What Snowflake offers
This is why many companies are taking a hybrid approach, storing some data in-house while using the big cloud providers for less critical data, or spreading their trove across multiple cloud services. That means they need a tool to sync data from various databases together and analyse it holistically, which is where Snowflake comes in.
"Even if this data is completely siloed and bunkered in many different systems, all of a sudden [customers] can centralise this data and analyse it and have a really 360 view," says Dageville.
"I can connect my data with my customers, with my partners, with my first party datasets, with [data from] vendors. It doesn't matter that [the data is on] Amazon or Google or Microsoft Azure. For you it's a unified Snowflake layer."
Snowflake is not the only player in the market. Rival data warehousing appliances like Teradata, Netezza and Exadata have loyal customers – not to mention the cloud giants that Dageville namechecks.
Teradata reported $1.89b in revenue in 2019, down $2.1b for 2018. Conversely, Snowflake reported revenues of $96.7 million and $264.7m in 2019 and 2020 with a net loss of $178.0m and $348.5m.
But Teradata, founded in California in 1979, was trading at a market value of $2.5b on Wednesday, to Snowflake's $70b high.
Price justified?
Dageville shrugs off the question of whether the price is justified; Snowflake, he says, has the cash it needs to push Snowflake's technology forward. He adds it will need that money to go up against Amazon and its ilk, who are "partners" but also ultimately competitors – an overlap that has concerned some investors.
Although there is certainly room for Snowflake to grab hold of its competitors' revenue, its backers are also banking on the premise that Snowflake will be to enterprise software tools as Zoom has been to Cisco's WebEx: easy to use, affordable and incredibly popular.
"I am fascinated [by] simplicity – [by] making complex systems really easy to use," says Dageville. "People often associate complexity with power. It's the reverse, actually: complexity is a barrier to power."
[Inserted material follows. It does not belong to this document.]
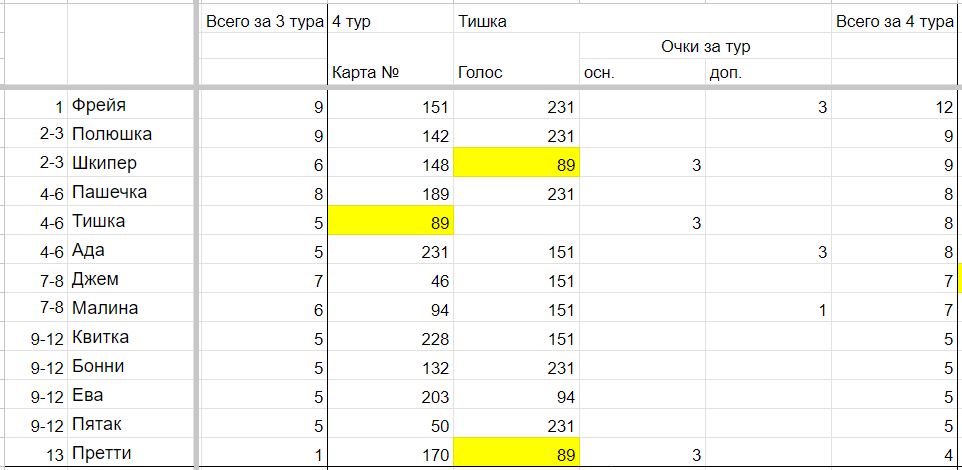Select the 'Карта №' header cell
962x470 pixels.
pyautogui.click(x=391, y=72)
That didn't stop Ross Gerber, a Tesla bull, co-founder and chief executive of wealth management firm Gerber Kawasaki, tweeting: "I guess Tesla is cheap when looking at Snowflake."
Although it may not seem as world-transforming as Uber or Airbnb, Snowflake has proven to be a so-called "disruptor" of its own making, offering a cheaper, lighter alternative to the database products offered by Oracle or SAP, which have traditionally hogged the market, locking customers into lengthy maintenance contracts.
Impressive client base
The name of one of Snowflake's competitors, AWS Redshift, is a brazen dig at Oracle, which is often referred to as the Big Red.
Plus, Snowflake has an impressive user base, counting some of the biggest names in the world – Sony, Capital One – among its 3117 customers.
As of July, its customers included seven of the Fortune 10 and 146 of the Fortune 500, with each contributing between 4 and 26 per cent of its revenues. Just adding on a few more names in the coming months will deliver good returns.
Known backers only added to the sales frenzy, which was paused due to volatility on Wednesday. Berkshire Hathaway's Warren Buffett and Marc Benioff's Salesforce Venture Fund LLC picked up $250m worth of shares apiece at the IPO price.
Buffett has often scoffed at buying companies in their fledgling stage. His seal of approval is certain to have given the shares even more of an allure.
In future, Dageville wants to use artificial intelligence (AI) to sort data more deeply and rapidly, as well as cutting the time Snowflake takes to integrate new information so that it appears in customers' systems within "a few seconds, potentially even less than one".
"It's only a milestone, right?" he says of the successful float. "It's a milestone in our road, and it's a long road. It looks short; everyone says 'wow, in eight years you did so much!' For me, it seems like 20 years or even more."